The disease is differentiated during fibrogastroduodenoscopy, after which a histological analysis of the contents is carried out. The biopsy reveals pathological enterocytes secreting sulfamucin, which is a powerful adsorbent of carcinogenic substances. With a high concentration of carcinogens, there is a high risk of developing a malignant tumor. A high concentration of carcinoembryonic antigen is also found in the blood. The diagnosis is formulated with the type of metaplasia and an indication of its localization in the parts of the stomach.

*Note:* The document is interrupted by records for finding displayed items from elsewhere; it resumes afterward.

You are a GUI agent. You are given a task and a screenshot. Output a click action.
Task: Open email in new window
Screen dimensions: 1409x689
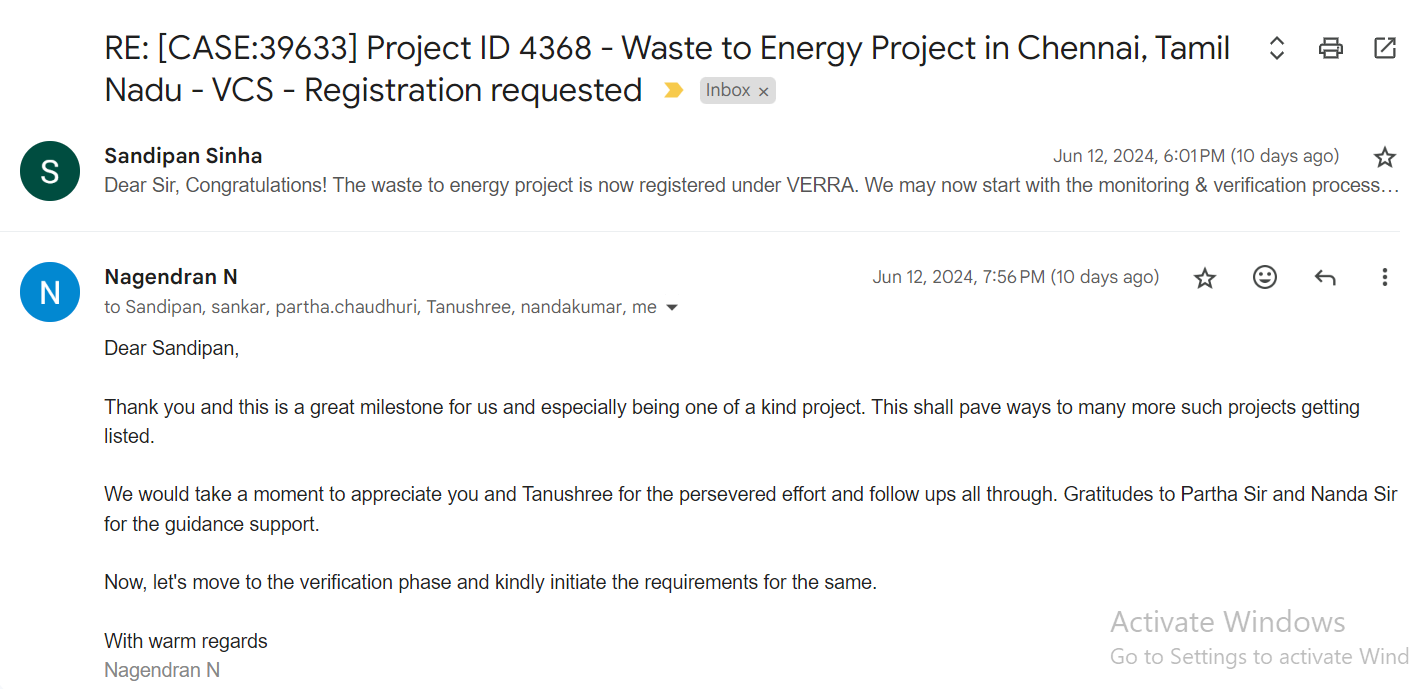click(1385, 48)
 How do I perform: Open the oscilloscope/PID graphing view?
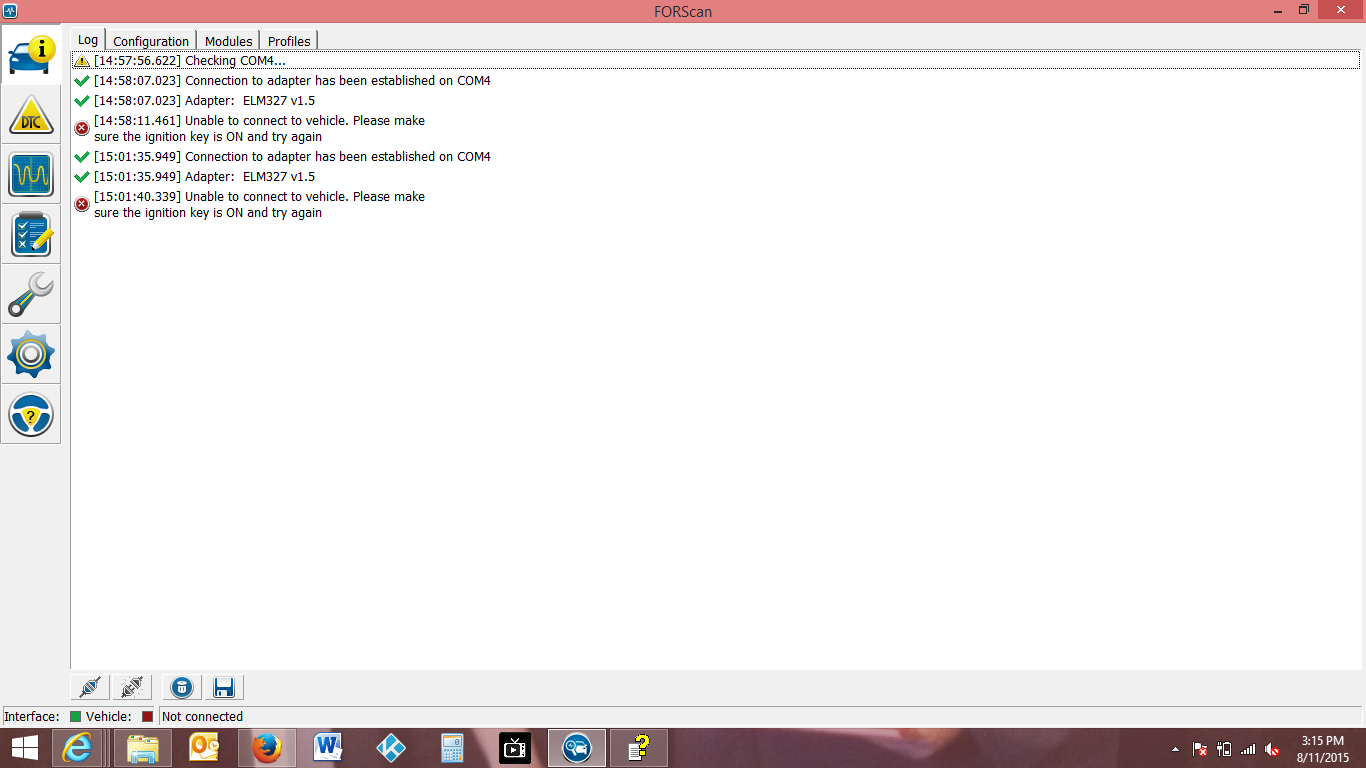pyautogui.click(x=30, y=174)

Features of nutrition in pathology

The diet for intestinal metaplasia should be gentle so as not to irritate the epithelial cells of the gastric mucosa. Food intake is increased to 5-6 times a day, eating in small portions in a warm form for better absorption of food.

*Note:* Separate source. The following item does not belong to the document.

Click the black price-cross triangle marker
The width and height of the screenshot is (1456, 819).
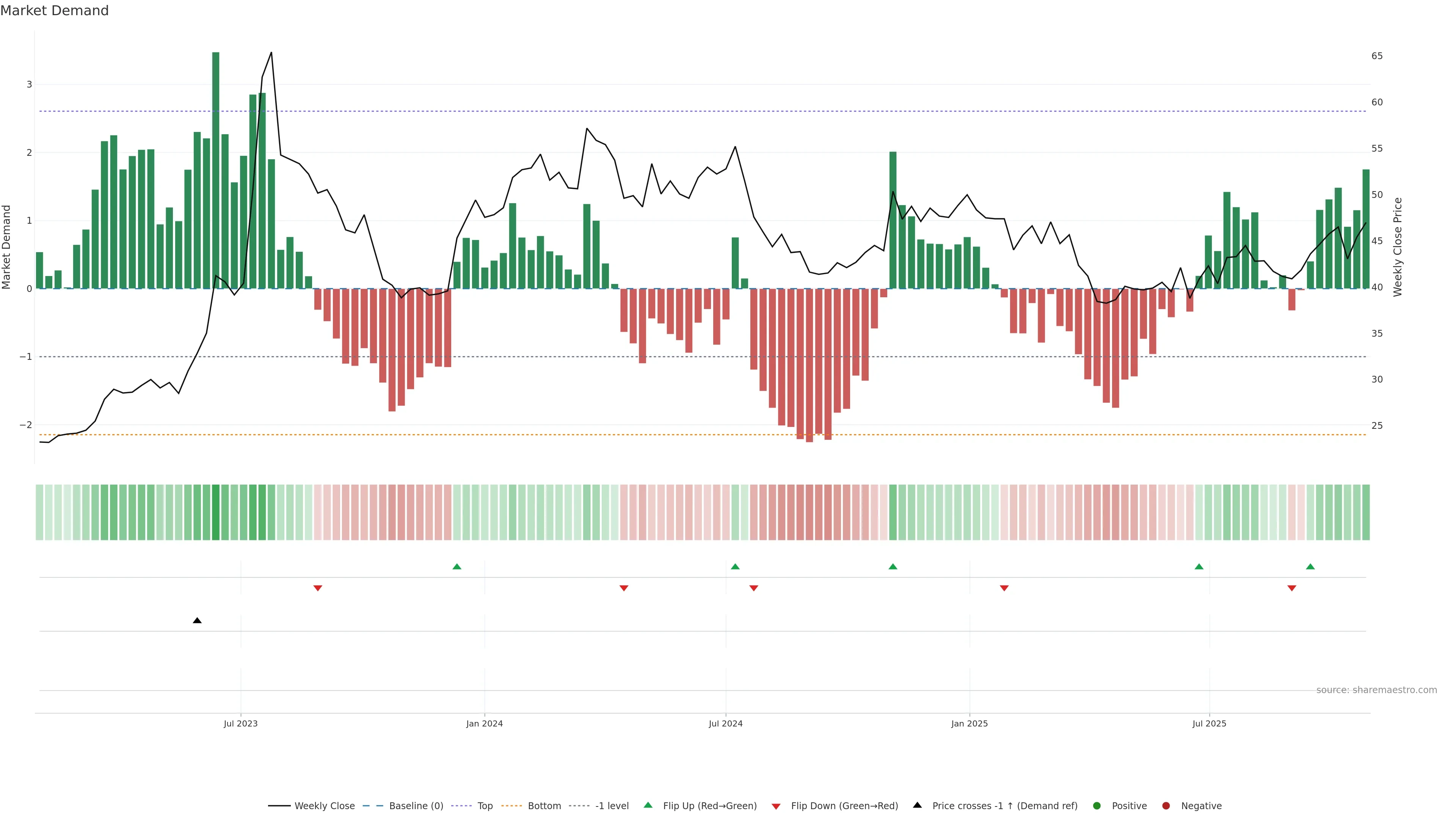197,621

Cooking methods: boiling, baking, steaming.

Prohibited:

• fatty meats and fish;
• canned pickled, salty, sour food;
• legumes, nuts, mushrooms;
• fresh vegetables with coarse fiber and essential oils (radish, radish, garlic, onion);
• sour fruits: citrus fruits, cranberries;
• any alcohol-containing and carbonated drinks.

Allowed:

• chicken, rabbit, veal;
• cod, pollock, hake;
• vegetable soups;
• porridge;
• low-fat dairy products: cheese, cottage cheese, fermented baked milk;
• animal fats in limited quantities;
• Drinks include weak tea, compote, and jelly.

Treatment of metaplasia

Treatment of intestinal metaplasia depends on the extent of the disease and its type. There are 2 treatment methods:

1. Therapeutic treatment is aimed at destroying the bacterium Helicobacter pylori, preventing the appearance of malignant carcinoma and reducing the symptoms of gastroesophageal reflux pathology. It is impossible to do without the use of antibiotics in the fight against Helicobacter pylori. To restore beneficial microflora, preparations such as Linex are used. It is also necessary to take immunomodulators of synthetic and natural origin. For this purpose, treatment can be supplemented with traditional medicine based on herbal medicine. Drug treatment is carried out under conditions of dynamic monitoring of the patient’s condition and the progress of the recovery process in the stomach. If conservative treatment is unsuccessful, surgical intervention is resorted to.
2. Radical treatment can be carried out by abdominal and laparoscopic methods. The advantage of surgery is to prevent the development of malignant tumors.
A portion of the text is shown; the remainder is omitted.